The ALE2 gene encodes a novel receptor-like protein kinase
Using a map-based approach, we narrowed down the region that contained the ale2 mutation to a 55 kb region, as shown in Fig. 2A. We determined the nucleotide sequence of the entire 55 kb region from the ale2-1 mutant and compared this sequence with that of the wild type (Col-0). The only difference was the insertion of a single nucleotide, and this insertion was located within a putative gene (At2g20300). Subsequent amplification by reverse transcriptase (RT)-PCR, determination of the cDNA sequence, and comparison of the cDNA and the corresponding genomic DNA sequences indicated that the At2g20300 gene consists of eight exons, with an open reading frame of 2232 base pairs, which is capable of encoding a protein of 744 amino acids(Fig. 2B,C). To confirm that the single insertion was responsible for the ale2 phenotype, we introduced a fragment of genomic DNA that covered the At2g20300 gene into ale2-1 plants. Plants with the introduced transgene in addition to the homozygous ale2-1 mutation had a normal phenotype(Fig. 1E). In addition, an independently isolated ale2-2 mutant that harbored T-DNA within the fifth exon of the At2g20300 gene (Fig. 2B,C) had morphological defects essentially identical to those of ale2-1 plants (data not shown). We concluded that the At2g20300 gene was equivalent to the ALE2 gene.

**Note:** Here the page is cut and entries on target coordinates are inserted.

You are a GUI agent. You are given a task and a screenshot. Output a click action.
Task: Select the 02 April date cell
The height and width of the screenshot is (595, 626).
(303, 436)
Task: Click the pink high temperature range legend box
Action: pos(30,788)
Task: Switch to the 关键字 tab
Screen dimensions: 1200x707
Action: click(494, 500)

The predicted sequence of the ALE2 protein contains a hydrophobic sequence at the N-terminus and a hydrophobic sequence in the middle region(Fig. 2C). ALE2 also includes an amino acid sequence in the C-terminal region that is strongly conserved in protein serine/threonine kinases (Fig. 2C). These structural features are typical of those of RLKs, and it is likely that the N-terminal region between the two hydrophobic regions serves as the extracellular region. When we used the predicted amino acid sequence of the putative extracellular domain to search available databases,several protein sequences predicted either from cDNA and/or genomic DNA sequences were found to contain sequences significantly homologous to that of ALE2. These sequences were rice XP473126 and XP468388, and Arabidopsis At5g56885. All these sequences had a cluster of basic amino acid residues (5-12 residues in each member), followed by sequences containing four cysteine residues (Fig. 2D), which are somewhat similar to that of the processing sites in animal insulin-related peptides. Sequences of these four proteins exhibited significant similarity between the basic region and putative transmembrane domain (Fig. 2D).
To examine whether ALE2 is a functional protein kinase, a recombinant protein in which glutathione S-transferase (GST) was fused to the putative cytoplasmic region that covered the kinase domain (KD) of the wild-type ALE2 protein (GST:ALE2KD-WT) was synthesized in E. colicells. As a negative control, a mutant fusion protein in which the lysine residue at position 377 in the potential ATP-binding domain was replaced with a tryptophan residue (GST:ALE2KD-KW) was also synthesized. In vitro phosphorylation experiments revealed that the wild-type fusion protein,GST:ALE2KD-WT, had activity to phosphorylate itself and myelin basic protein(MBP), whereas GST:ALE2KD-KW did not (Fig. 3A).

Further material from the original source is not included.